Steiningers Buch ist ein verdienstvoller Beitrag zur deutschen Geschichte seit 1945. Als umfassende Dokumentation der Beziehungen zwischen Deutschland und den USA erschließt es dem Leser einen gewaltigen Fundus an Quellen und Memoiren. Dies wird allerdings weitgehend über die ausführliche Darstellung der Positionen und Interaktionen der handelnden Personen in den einzelnen Phasen der Geschichte der deutsch-amerikanischen Beziehungen geleistet.
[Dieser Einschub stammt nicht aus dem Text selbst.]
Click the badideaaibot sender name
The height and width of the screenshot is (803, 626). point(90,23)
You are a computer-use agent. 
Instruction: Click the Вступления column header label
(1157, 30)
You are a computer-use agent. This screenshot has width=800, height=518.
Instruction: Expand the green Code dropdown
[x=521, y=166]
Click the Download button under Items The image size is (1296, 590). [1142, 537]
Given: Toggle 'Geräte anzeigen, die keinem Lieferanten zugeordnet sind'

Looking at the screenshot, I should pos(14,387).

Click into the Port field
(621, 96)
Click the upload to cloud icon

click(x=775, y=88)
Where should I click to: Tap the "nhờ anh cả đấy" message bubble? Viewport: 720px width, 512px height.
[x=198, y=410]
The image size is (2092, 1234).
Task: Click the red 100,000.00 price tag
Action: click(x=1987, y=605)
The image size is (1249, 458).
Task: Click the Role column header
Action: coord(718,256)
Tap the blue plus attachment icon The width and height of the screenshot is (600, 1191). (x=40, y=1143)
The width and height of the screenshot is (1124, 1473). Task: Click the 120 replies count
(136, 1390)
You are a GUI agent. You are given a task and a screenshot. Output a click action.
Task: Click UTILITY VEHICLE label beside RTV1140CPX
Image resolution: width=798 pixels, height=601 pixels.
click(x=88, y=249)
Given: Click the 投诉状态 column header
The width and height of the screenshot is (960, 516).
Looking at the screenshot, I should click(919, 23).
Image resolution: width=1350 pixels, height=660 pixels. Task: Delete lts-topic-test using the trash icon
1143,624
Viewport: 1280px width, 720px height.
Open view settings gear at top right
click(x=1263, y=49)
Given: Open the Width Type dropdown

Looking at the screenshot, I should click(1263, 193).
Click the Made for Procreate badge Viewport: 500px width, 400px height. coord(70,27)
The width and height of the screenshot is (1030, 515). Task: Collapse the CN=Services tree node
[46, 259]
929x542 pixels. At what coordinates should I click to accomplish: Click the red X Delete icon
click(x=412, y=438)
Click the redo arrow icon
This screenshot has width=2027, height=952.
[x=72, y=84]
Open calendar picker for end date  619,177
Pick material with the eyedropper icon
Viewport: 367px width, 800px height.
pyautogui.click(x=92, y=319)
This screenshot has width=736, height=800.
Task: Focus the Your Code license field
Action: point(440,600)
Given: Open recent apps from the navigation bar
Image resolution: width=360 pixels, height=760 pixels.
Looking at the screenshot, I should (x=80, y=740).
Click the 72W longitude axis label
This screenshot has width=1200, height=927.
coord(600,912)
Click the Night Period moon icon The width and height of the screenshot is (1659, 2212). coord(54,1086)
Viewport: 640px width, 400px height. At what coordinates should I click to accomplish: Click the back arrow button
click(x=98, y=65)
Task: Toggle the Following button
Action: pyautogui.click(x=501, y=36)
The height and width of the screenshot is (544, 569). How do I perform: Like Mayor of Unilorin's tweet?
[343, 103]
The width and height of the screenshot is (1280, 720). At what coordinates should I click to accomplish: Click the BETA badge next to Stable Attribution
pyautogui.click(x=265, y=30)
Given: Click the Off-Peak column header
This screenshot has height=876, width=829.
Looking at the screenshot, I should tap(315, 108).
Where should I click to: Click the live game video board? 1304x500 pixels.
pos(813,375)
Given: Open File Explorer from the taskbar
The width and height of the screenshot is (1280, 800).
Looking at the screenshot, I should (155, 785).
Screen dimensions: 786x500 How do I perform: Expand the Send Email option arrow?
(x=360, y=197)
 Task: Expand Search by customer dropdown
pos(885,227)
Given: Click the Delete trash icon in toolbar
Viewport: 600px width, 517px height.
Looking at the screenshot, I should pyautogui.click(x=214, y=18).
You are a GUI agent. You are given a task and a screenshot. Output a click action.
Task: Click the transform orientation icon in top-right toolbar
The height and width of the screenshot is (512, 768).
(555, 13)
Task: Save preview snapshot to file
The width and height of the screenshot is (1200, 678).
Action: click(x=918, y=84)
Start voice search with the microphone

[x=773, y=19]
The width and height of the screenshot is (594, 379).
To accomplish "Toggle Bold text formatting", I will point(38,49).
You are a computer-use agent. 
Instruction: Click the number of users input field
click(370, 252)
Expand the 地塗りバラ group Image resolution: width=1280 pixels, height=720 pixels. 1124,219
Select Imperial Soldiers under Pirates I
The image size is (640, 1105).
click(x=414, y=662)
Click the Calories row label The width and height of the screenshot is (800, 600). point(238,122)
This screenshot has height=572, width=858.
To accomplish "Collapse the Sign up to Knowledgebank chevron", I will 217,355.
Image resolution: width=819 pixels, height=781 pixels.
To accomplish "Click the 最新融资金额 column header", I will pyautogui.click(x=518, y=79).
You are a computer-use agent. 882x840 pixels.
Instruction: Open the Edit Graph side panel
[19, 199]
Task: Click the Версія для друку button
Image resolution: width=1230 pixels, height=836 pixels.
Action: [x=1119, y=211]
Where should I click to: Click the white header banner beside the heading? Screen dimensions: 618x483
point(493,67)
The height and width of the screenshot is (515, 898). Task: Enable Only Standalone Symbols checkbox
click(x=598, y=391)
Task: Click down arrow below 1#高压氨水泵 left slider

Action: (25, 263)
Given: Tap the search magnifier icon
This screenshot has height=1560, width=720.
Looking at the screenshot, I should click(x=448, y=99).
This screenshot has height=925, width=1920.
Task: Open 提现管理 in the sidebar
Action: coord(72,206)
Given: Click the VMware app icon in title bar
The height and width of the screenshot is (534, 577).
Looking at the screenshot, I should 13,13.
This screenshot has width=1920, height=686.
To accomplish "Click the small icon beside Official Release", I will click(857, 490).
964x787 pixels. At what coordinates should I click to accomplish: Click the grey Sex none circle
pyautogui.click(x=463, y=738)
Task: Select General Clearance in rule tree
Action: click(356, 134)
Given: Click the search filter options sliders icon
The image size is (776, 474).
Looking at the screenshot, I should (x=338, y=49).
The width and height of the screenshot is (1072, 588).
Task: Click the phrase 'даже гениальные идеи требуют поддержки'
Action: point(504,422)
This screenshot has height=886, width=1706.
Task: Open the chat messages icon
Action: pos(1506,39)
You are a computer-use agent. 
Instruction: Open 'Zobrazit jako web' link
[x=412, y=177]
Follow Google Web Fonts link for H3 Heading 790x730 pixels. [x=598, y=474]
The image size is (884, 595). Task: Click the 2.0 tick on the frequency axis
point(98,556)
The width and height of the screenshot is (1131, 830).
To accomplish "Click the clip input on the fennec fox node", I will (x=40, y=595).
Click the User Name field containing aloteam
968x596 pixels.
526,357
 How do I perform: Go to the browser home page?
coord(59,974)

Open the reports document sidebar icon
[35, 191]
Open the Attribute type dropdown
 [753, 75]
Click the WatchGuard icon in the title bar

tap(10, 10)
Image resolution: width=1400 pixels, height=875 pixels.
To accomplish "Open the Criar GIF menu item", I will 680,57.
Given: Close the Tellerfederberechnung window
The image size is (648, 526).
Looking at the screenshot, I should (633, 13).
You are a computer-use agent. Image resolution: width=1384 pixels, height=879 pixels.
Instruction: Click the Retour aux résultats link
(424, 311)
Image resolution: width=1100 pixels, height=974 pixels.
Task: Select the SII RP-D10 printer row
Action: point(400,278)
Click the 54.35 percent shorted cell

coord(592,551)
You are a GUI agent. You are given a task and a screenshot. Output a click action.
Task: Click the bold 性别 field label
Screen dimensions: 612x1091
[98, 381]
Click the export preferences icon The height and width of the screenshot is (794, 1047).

Das führt zu Wiederholungen, Redundanzen und einer gewissen Weitschweifigkeit, während man eine klare analytische Aufbereitung vermisst, aus der die großen Züge dieser Beziehungsgeschichte deutlich würden.
So ist das Buch letztlich mehr eine Diplomatiegeschichte als eine umfassende Geschichte der deutsch-amerikanischen Beziehungen. Steiningers Fokussierung auf die reine Handlungsebene der Außen- und Sicherheitspolitik sowie die Erinnerungen der Akteure in diesem Bereich kann das ambivalente deutsch-amerikanische Verhältnis nicht vollständig einfangen. Warum den USA in der sich herausbildenden Staatsräson der jungen Bundesrepublik ebenso wie in den Jahren ihrer wachsenden Emanzipation vom großen Partner bis zur Gegenwart eine so zentrale Rolle zukam, das wird über der Fülle des ausgebreiteten Materials nicht deutlich. Eine präzise Antwort darauf, was denn nun das "Fundament" der deutsch-amerikanischen Beziehungen sei, "das durch eine Krise [...] nicht so leicht zu erschüttern ist", wie Steininger zum Schluss seiner Einleitung schreibt, wie dieses Fundament in den beiderseitigen Grundstrukturen nationalen Interesses verankert ist, findet sich auch nach über 700 Seiten nicht.